## To do
From the entries, return every line where the string "button" shows up.

◆ ◆ ◆ ◆ ◆ ◆ ◆

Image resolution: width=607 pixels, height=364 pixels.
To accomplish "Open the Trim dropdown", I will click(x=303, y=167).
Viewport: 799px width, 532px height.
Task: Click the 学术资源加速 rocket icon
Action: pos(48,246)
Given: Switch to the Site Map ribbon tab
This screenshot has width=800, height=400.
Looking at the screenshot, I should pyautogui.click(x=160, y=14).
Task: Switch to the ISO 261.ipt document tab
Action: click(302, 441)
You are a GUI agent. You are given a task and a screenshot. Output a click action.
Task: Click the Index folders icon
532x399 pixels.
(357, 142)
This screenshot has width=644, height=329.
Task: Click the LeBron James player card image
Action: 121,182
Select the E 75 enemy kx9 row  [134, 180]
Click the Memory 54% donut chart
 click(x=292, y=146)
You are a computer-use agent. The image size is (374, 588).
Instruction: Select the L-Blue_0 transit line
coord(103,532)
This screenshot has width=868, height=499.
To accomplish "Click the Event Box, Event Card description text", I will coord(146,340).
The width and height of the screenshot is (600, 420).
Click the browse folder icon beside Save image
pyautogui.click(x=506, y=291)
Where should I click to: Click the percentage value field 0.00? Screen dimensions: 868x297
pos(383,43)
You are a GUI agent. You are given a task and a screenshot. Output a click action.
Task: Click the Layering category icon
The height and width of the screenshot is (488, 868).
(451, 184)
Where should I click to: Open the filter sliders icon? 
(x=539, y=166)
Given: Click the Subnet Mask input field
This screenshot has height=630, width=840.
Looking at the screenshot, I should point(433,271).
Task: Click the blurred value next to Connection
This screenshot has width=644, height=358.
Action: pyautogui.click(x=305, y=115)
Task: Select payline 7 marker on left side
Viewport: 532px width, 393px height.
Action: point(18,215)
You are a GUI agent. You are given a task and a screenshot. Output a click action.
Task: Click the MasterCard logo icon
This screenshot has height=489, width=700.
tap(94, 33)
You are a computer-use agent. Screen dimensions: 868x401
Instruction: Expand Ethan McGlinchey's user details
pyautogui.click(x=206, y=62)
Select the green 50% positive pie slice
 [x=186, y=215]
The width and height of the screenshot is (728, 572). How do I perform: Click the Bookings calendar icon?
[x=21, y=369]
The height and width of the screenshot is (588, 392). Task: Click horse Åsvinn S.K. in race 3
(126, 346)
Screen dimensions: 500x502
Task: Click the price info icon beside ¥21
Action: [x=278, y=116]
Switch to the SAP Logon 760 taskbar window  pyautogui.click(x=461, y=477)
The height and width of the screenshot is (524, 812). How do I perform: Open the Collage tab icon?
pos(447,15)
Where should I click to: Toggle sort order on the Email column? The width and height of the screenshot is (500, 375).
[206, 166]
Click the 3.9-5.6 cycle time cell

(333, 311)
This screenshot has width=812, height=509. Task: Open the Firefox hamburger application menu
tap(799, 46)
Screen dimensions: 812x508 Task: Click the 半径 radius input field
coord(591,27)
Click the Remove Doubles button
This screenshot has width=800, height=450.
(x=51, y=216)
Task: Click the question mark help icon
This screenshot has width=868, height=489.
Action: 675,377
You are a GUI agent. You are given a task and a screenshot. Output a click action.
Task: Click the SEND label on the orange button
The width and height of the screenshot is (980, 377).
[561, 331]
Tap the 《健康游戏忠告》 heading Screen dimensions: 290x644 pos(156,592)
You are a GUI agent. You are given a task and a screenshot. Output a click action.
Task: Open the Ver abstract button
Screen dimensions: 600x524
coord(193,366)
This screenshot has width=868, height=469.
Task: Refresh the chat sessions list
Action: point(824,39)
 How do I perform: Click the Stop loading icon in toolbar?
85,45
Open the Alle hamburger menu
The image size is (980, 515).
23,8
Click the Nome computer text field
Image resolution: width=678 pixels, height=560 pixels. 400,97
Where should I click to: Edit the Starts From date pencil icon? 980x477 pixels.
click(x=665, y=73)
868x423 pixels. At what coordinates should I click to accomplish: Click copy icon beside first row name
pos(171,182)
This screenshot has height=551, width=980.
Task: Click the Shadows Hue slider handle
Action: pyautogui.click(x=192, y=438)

◆ ◆ ◆ ◆ ◆ ◆ ◆

## Exercise response
Click the Remove Doubles button
Task: Click the SEND label on the orange button
Task: Open the Ver abstract button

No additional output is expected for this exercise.